Tuesday, May 12, 2015

A Few Comments on the Minimum Wage


Back in the late 1960s labor-statesman Walter Reuther testified before Congress on the ideas of Louis O. Kelso, noted as the inventor of the Employee Stock Ownership Plan (ESOP).  Reuther noted that if workers relied on raising fixed wage to increase consumption income, they would end up worse off than before.  Raising wages simply adds to the cost of producing marketable goods and services.

Walter Reuther of the UAW
What did Reuther suggest instead of raising wages?  He was, after all, head of the United Auto Workers, and could hardly be expected to champion the rights of owners and management against workers.

Reuther's answer was profit sharing.  Profits are what is left after all costs have been met and the product sold, so profit sharing does not increase costs to the consumer.  An increase in compensation that comes from profits is thus a genuine increase in buying power.
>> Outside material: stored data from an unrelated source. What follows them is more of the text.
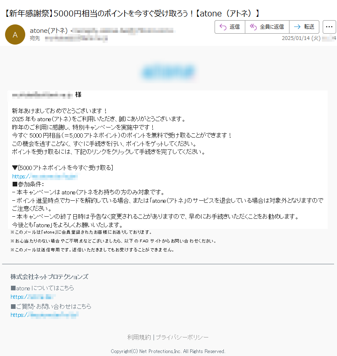The width and height of the screenshot is (337, 356).
Task: Open the three-dot more actions menu
Action: (x=329, y=27)
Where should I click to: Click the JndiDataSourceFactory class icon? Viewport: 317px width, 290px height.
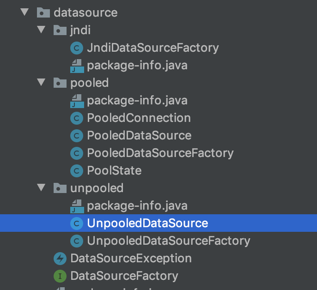(76, 48)
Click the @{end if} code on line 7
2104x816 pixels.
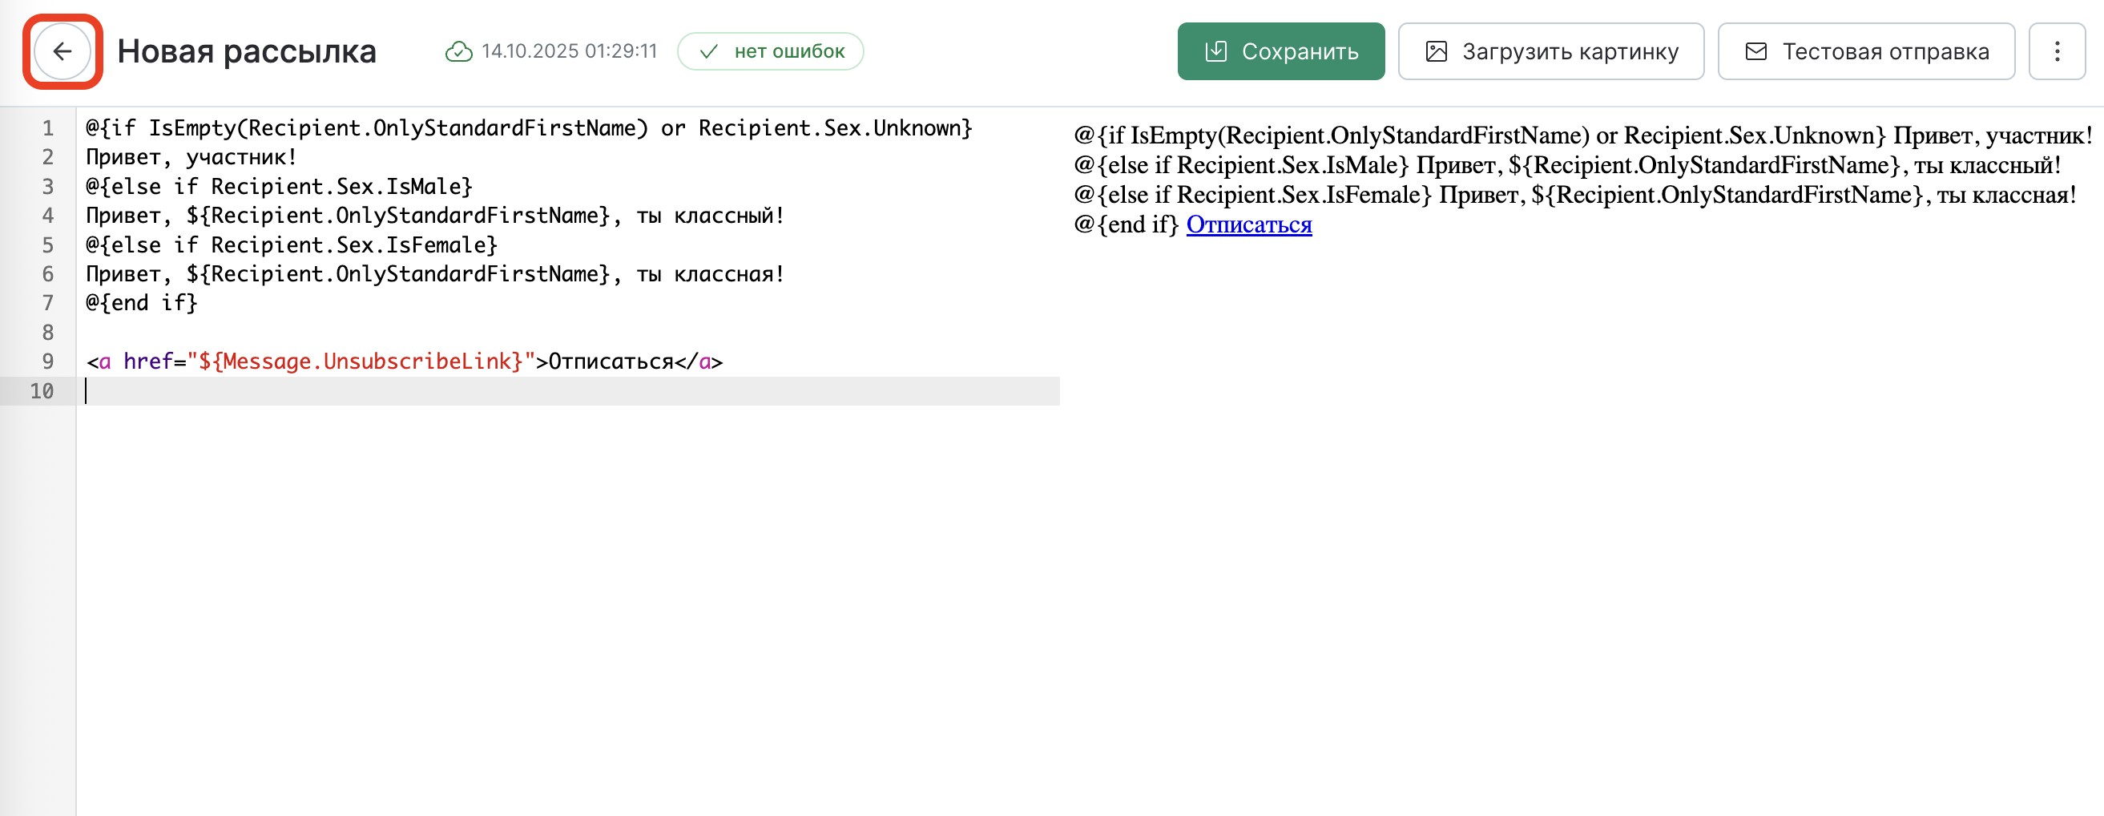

But what gives a worker the right to receive profits?  After all, if an employer generously gives workers a share of profits, he or she can repent and take it away as easily as it was given in the first place.

Daniel Webster: "Power follows property."
. . . . unless the workers have a legal right as co-owners to a share of the profits!  That was Kelso’s point, and what attracted Reuther to Kelso’s ideas.
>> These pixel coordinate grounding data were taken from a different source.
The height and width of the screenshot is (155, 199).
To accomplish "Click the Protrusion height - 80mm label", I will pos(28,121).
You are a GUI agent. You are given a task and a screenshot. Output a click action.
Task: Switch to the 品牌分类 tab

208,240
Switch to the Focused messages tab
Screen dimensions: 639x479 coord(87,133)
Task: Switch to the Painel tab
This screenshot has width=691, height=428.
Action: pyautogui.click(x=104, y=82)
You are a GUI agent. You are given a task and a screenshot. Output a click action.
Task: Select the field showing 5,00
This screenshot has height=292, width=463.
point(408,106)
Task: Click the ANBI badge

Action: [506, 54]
Of course, the real importance of Kelso’s ideas is that it is a way to empower workers, not just secure them more income.  “Power,” as Daniel Webster pointed out, “naturally and necessarily follows property.”

That’s why the whole “Raise the Minimum Wage Movement,” while well-intentioned, is going in the wrong direction.  Income doesn’t confer anything except purchasing power — up to a point.  Property confers economic power — which includes purchasing power — but also political and social power.
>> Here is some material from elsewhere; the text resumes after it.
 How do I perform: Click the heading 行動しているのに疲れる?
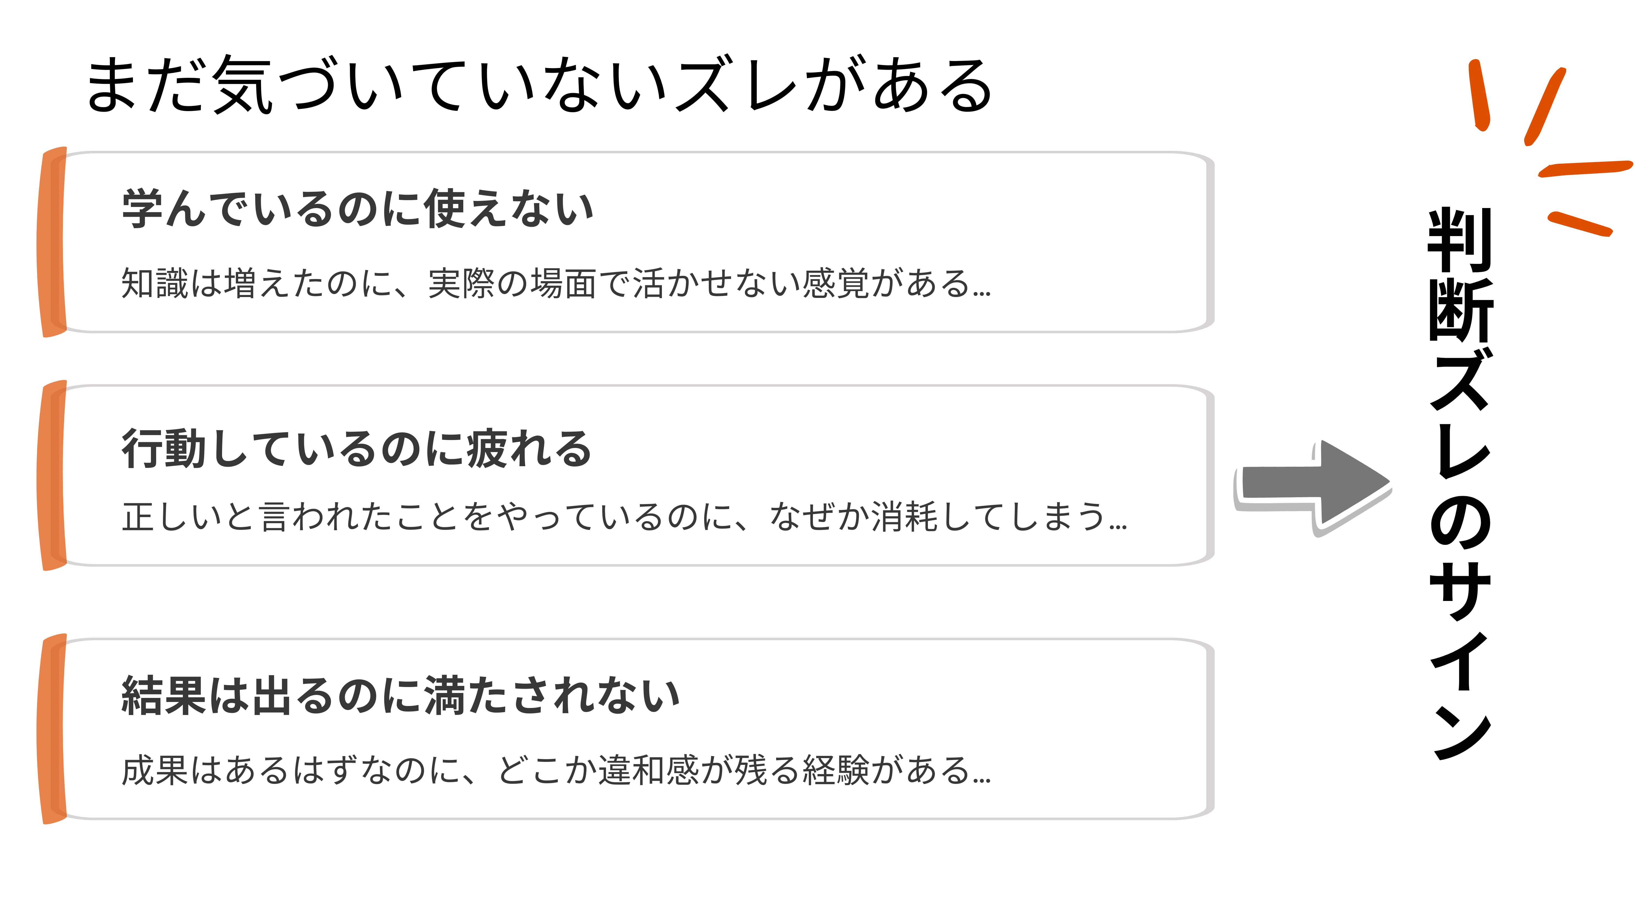(356, 448)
Let’s take a look at wages, even if just as a way of getting people more income.  All things being equal, and if human labor were truly the only factor of production (as DOL statistics suggest by measuring productivity in terms of output per labor hour), a raise in wages would result in a net gain of zero to workers.  This is because the price level would rise to compensate for the increase in costs.

All things are not, however, equal, and labor is not the sole factor of production.  In addition, suppliers and providers of retail goods tend to raise prices in anticipation of an increase in effective demand (i.e., wages), so that workers pay more in real terms even before they get their increases.  Customers resist paying more for the same goods or services workers produce, decreasing demand, and thus decreasing the need for workers — which also hits any business with high fixed costs . . . such as workers with high wages.  The solution is either to get rid of workers (sometimes you can’t), go bankrupt, or go out of business before you lose what you have.

. . . or you could take the advice of Walter Reuther and shift compensation from fixed wages to variable profits, which not only doesn't increase costs, it gets the workers more than with fixed wage increases in most cases, so they benefit three ways: they have more money to spend when prices aren't going up, the company stays in business, and they don't lose their jobs.

That’s what Capital Homesteading is designed, in part, to do.